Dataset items
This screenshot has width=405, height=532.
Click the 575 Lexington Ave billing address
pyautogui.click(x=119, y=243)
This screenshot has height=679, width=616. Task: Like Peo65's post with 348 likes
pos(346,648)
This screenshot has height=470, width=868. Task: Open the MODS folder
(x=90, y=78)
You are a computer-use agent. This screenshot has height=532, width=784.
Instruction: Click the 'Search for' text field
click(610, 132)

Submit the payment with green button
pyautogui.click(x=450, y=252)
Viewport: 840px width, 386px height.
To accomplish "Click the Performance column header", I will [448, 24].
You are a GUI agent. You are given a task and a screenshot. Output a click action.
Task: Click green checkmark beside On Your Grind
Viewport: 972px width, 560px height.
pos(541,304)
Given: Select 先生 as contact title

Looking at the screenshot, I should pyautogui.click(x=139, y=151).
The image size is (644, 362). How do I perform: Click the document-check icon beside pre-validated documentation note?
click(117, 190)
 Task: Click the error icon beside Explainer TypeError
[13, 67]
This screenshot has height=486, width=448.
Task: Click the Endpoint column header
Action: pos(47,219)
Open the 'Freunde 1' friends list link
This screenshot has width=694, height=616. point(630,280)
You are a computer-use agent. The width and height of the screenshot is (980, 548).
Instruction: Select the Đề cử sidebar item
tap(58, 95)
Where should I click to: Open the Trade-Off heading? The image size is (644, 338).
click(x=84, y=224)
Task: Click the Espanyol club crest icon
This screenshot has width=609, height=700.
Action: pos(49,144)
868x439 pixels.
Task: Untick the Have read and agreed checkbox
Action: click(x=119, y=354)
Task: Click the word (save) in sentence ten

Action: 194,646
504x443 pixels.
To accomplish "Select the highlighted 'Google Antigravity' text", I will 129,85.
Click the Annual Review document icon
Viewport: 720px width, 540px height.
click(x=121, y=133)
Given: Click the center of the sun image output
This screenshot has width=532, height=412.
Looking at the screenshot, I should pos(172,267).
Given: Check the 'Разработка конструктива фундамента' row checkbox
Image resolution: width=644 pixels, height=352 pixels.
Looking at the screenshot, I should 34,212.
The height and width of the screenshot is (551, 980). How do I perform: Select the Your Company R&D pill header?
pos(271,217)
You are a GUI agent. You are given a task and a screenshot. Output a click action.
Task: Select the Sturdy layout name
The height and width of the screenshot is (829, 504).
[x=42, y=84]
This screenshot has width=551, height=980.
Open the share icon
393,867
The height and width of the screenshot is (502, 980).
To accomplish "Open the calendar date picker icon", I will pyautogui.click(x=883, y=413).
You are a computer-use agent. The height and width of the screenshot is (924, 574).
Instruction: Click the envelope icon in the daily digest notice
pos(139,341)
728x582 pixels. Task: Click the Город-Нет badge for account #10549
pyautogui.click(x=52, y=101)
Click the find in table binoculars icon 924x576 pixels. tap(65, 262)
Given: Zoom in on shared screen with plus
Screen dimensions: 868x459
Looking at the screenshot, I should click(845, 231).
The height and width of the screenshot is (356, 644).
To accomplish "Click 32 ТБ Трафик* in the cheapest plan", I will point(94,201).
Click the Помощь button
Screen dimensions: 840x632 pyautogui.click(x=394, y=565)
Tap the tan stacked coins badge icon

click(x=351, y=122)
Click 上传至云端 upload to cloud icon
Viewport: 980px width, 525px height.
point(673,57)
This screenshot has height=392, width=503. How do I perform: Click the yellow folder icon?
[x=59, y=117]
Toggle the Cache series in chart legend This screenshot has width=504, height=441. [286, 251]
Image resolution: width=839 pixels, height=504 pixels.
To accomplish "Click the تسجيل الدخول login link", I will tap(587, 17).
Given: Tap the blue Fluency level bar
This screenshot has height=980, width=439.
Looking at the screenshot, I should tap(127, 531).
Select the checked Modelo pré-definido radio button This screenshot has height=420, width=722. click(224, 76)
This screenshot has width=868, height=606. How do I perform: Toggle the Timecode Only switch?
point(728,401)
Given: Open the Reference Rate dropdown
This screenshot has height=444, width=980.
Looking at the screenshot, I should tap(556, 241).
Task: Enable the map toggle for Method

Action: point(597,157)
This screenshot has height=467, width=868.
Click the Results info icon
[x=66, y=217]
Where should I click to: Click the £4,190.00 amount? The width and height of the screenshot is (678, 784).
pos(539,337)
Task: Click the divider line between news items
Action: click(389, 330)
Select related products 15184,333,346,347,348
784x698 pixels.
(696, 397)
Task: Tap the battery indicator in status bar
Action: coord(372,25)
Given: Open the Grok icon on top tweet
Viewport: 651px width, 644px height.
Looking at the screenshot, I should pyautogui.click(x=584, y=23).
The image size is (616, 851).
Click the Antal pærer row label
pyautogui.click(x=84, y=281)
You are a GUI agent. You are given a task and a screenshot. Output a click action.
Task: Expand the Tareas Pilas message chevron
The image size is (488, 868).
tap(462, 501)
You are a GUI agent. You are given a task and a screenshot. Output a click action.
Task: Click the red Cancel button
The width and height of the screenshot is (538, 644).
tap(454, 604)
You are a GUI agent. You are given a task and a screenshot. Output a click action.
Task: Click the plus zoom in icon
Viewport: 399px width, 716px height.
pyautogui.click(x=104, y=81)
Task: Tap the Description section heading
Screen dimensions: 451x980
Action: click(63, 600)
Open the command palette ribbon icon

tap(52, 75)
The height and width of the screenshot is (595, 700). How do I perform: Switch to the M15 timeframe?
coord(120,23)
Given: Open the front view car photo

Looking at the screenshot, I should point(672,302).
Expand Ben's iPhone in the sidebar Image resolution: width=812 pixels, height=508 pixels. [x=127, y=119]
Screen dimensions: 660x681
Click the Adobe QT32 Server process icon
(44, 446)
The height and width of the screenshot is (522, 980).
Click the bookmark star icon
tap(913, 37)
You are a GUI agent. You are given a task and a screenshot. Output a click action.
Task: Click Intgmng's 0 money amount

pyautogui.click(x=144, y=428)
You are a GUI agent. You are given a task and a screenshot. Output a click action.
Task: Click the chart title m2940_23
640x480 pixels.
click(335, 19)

§ **What is needed**: Search the records above for the string "computer". Copy every line that contains it.

§ **The completed task**:
You are a computer-use agent. This screenshot has height=532, width=784.
You are a computer-use agent. The width and height of the screenshot is (980, 548).
You are a computer-use agent. The height and width of the screenshot is (924, 574).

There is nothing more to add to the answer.